Yes, yes, yes, yes, yes: Kerry is a lot better than Bush on the environment, abortion, civil liberties and judicial appointments. Again, it's a comparison between that good-looking real estate guy who only gouged you a little and Chucky, the devil doll from the "Child's Play" movies. It's possible to draw these distinctions, and to see the almost apocalyptic importance of getting rid of Bush and Ashcroft and Cheney, while still holding in your head Nader's idea that the current system stinks, and that American democracy will die (if it hasn't already) unless it's reclaimed by citizen action, in daily life and at the ballot box.

For all his hectoring, all his puritanism, all his near-total disconnection from contemporary culture, Nader is still capable of striking eloquence. In his letter to Robert J. Cirincione Jr., a recent college graduate from Hagerstown, Md., he waxes almost Hegelian about the social control corporations now exert, such that the values young people now absorb in adolescence are those of corporate capitalism, not citizen democracy. Big business has been a profoundly anti-democratic force in American history, he says, and a government that privileges big business over ordinary people is paving the way toward fascism.

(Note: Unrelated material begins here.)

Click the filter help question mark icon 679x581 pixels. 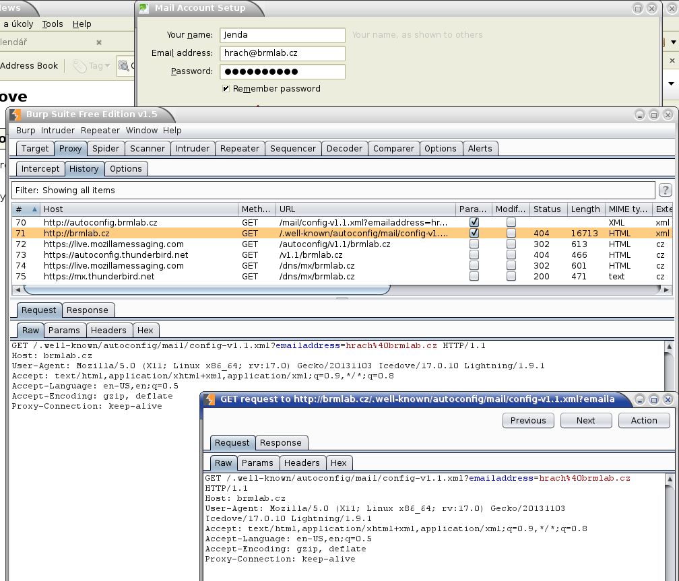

Greed and lies have disenfranchised almost an entire generation, Nader writes, who have absorbed the lesson that no one can be trusted and everything is for sale. We need to resist the effects of "growing up corporate," so that "we are free to see the present as reality rather than a bundle of myths, deceptions, tinsel temptations, and ideological rigor mortis." This seems to echo Marx's famous "all that is solid melts into air" passage from "The Communist Manifesto." But even Marx, driven by dreams of a distant social transformation that would never come to pass (at least not the way he imagined), was far too hard-headed to seek to undermine a mainstream "bourgeois" reformer in a campaign against a blood-drinking neo-imperialist zealot.

As today's other great advocate of citizen participation, Marshall Mathers, might put it, I'm still feeling you, Ralph. You're right about the big picture, and I'll always appreciate the way you filled people like Joe Lieberman and Al From with Kierkegaardian self-loathing. But all those people who hate you are also right, this time around: You're kind of acting like a creep. The house is on fire, as in right now, and your pissing and moaning isn't going to put it out. Or at least not the moaning.